تُرِيْدُ البِنْتَان أَنْ تَلْعَبَا فِي الحَدِيقَة.

‘the two girls want to play in the garden.’

اِلْعَبَا فِي الحَدِيْقَة.

‘play in the garden!’

المُهَنْدِسَان يَخْرُجَان فِي الصَّبَاح.

‘the two engineers go out in the morning.’

خَرَجَ المُهَنْدِسَان كَي يَعْمَلا.

‘the two engineers went out in order to work.’

لا تَعْمَلا اليَوْم.

‘don’t work today!’

The dual marker ـان or ـا appears on the verb only if it is preceded by a dual noun. In the table above, the dual marker for indicative is ا and ن, while under the subjunctive and jussive the ن is dropped, the alif ـا, which is called the alif of the dual أَلِف المُثَنَّى, is the dual marker.

With past form of the verb, the dual marker is the alif, as in these examples:

الوَلَدَان أَكَلَا الجُبْن. ‘the two boy ate the cheese.’

البِنْتَان لَعِبَتَا فِي الحَدِيْقَة. ‘the two girls played in the garden.’

المُهَنْدِسَان خَرَجَا فِي الصَّبَاح. ‘the two engineers went out in the morning.’

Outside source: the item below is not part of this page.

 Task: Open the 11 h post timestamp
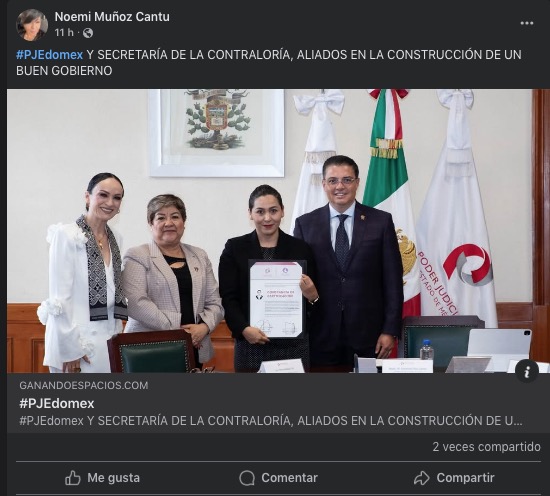pos(64,33)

Like the forms of the present, the alif shows on the past form of the verb only if it (the verb) is preceded by a dual noun. If the verb appears before the noun, it is not marked for dual, that it remains singular even if it followed by a dual noun, as in these examples:

أَكَلَ الوَلَدَان الجُبْن. ‘the two boys ate the cheese.’

لَعِبَت البِنْتَان فِي الحَدِيْقَة. ‘the two girls played in the garden.’

خَرَجَ المُهَنْدِسَان فِي الصَّبَاح. ‘the two engineers went out in the morning.’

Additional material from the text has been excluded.